→ What to work on
1 > Quote the passage on therapeutic ultrasound word for word, beginning at the words "What Conditions Can" and stopping after "and muscle tightness.".
2 > Answer these questions from the passage on therapeutic ultrasound:
(a) According to the passage, what causes the piezoelectric effect?
(b) Which listed condition has "Frozen Shoulder" in parentheses?
(c) Over which regions in children should the treatment not be applied directly?
3 > Extend the passage on therapeutic ultrasound, picking up after its final sentence.

Start of Source passage

Therapeutic Ultrasound For Improved Injury Healing
Musculoskeletal practitioners such as Chiropractors & Physiotherapist’s utilize Therapeutic Ultrasound to assist rehabilitation and tissue healing. Ultrasound therapy uses sound waves to treat medical problems, particularly inflammation arising from sports injuries such as sprains, strains, tendonitis, bursitis and disc injuries. Your practitioner applies gel to the Ultrasound instrument as well as the skin of the effected area. The practitioner then alters settings such as length of treatment as well as ultrasound frequency which is dependent upon whether the problem is acute, sub-acute or chronic. Therapeutic Ultrasound has been shown to be effective in enhancing tissue healing, reducing tissue tightness, improving local blood flow as well as breaking down scar tissue formation. Therapeutic Ultrasound works by generating a piezoelectric effect caused by vibration of crystals which are situated within the instrument head. These ultrasound waves penetrate through tissue to achieve a desired effect of the practitioner.
What Conditions Can Therapeutic Ultrasound Help?
Given the wide ranging benefits of ultrasound therapy there are many conditions which respond favorably following treatment. Without doubt the most common musculoskeletal complaints which Therapeutic ultrasound is used for are soft tissue injuries such as tendinopathies, swelling and muscle tightness.
- Achilles Tendinopathy
- Adhesive Capsulitis (Frozen Shoulder)
- Compartment Syndrome
- Cervical, Thoracic & Lumbar Disc Bulges
- Golfer’s Elbow & Tennis Elbow
- Heel Spur & associated foot problems such as Plantar Fasciitis
- Ligament injury (such as Knee Ligament tears)
- Rotator Cuff Syndrome & Shoulder Impingement Syndrome
Is Soft Tissue Ultrasound Appropriate For Everyone?
Not everyone is able to receive ultrasound therapy. There are contraindications which exist with every manual therapy. Therapeutic Ultrasound should be avoided in people who have malignancy (i.e tumor or cancer), metal or surgical implants beneath the specific treatment area, individuals suffering from infection or vascular abnormalities as well as being directly applied to the abdomen of women during pregnancy. As well as this it should not be utilized directly over epiphyseal regions (growth plates) in children during periods of growth and development. Common sense should prevail and practitioners should not apply ultrasound therapy to the face, eyes or genital regions. While these contraindications exist it’s important to recognize that when used by a highly trained and skilled practitioner it’s unlikely that you’ll experience adverse effects. If you’re unsure if Therapeutic Ultrasound is appropriate for you then we encourage you to contact our Chiropractors directly by calling 1300-003-777.

End of Source passage
Start of Dataset entries

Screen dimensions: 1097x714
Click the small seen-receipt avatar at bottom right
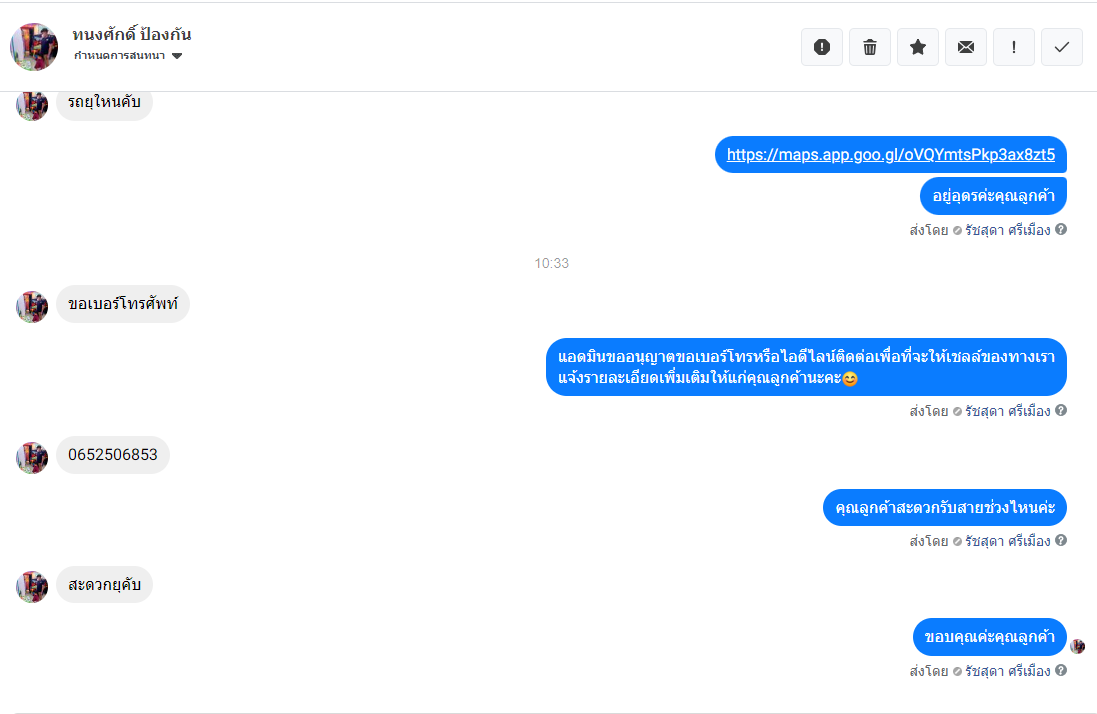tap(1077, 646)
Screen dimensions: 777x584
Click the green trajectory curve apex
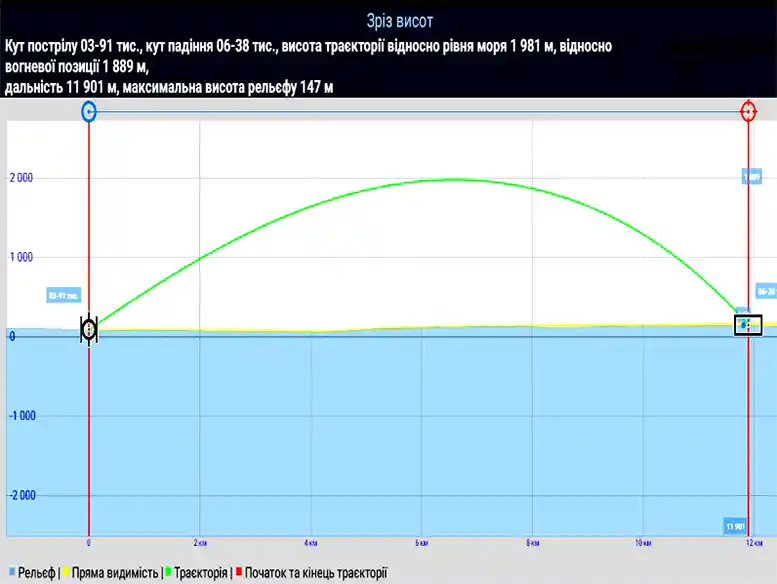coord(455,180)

End of Dataset entries
Start of Dataset entries

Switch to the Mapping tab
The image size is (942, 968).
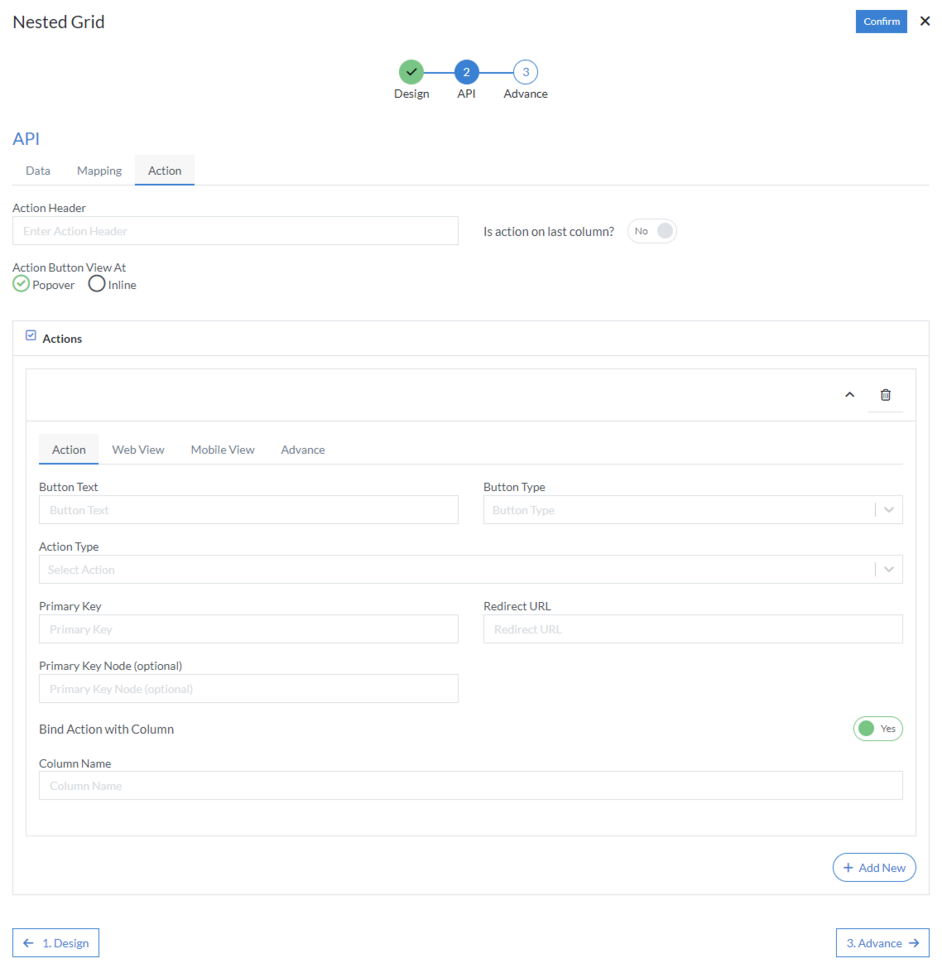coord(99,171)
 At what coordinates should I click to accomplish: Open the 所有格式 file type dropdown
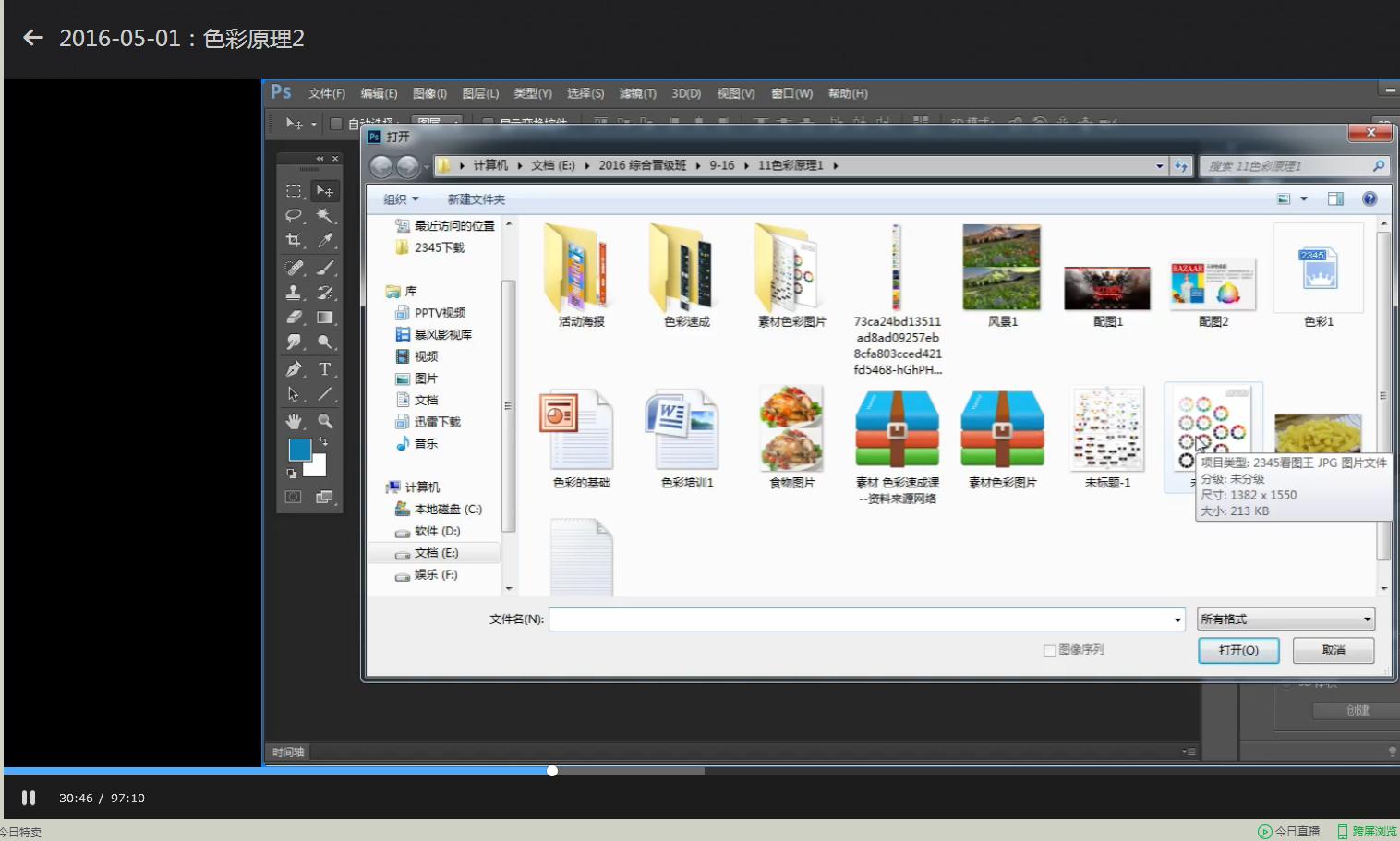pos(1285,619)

End of Dataset entries

→ Task results
1 >
What Conditions Can Therapeutic Ultrasound Help?
Given the wide ranging benefits of ultrasound therapy there are many conditions which respond favorably following treatment. Without doubt the most common musculoskeletal complaints which Therapeutic ultrasound is used for are soft tissue injuries such as tendinopathies, swelling and muscle tightness.

2 >
(a) The vibration of crystals situated within the instrument head.
(b) Adhesive Capsulitis.
(c) Epiphyseal regions (growth plates), during periods of growth and development.

3 >
How Does Therapeutic Ultrasound Work?
- Thermal effect
- As the sound waves pass from the instrument into the skin they cause a vibration effect within the surrounding tissues. This process leads to the production of heat within the area. Clients may note a slight increase in temperature in the respective treatment area, however this is usually only minor. An increase in tissue temperature causes extensibility of structures including ligaments, tendons, scar tissue and fibrous joint capsules. Heating also assists with reducing pain and muscle tightness much like applying a heat pack would.
- Inflammatory & repair process effect
- It’s believed that Ultrasound accelerates the normal duration of the inflammatory process by recruiting mast cells to the injured site. This may cause an increase in blood flow which can be beneficial in the sub-acute phase of tissue injury.
How Is Ultrasound Applied To The Injured Area?
Ultrasound is directly applied to the injured site. As previously discussed, gel is applied to the site as well as the head of the Ultrasound instrument. The instrument is then applied to the injured tissue and moved continuously in a circular motion. Ultrasound treatment typically takes place over a 5-10 minute duration – however will vary depending upon your type of injury, length of injury and severity of symptoms.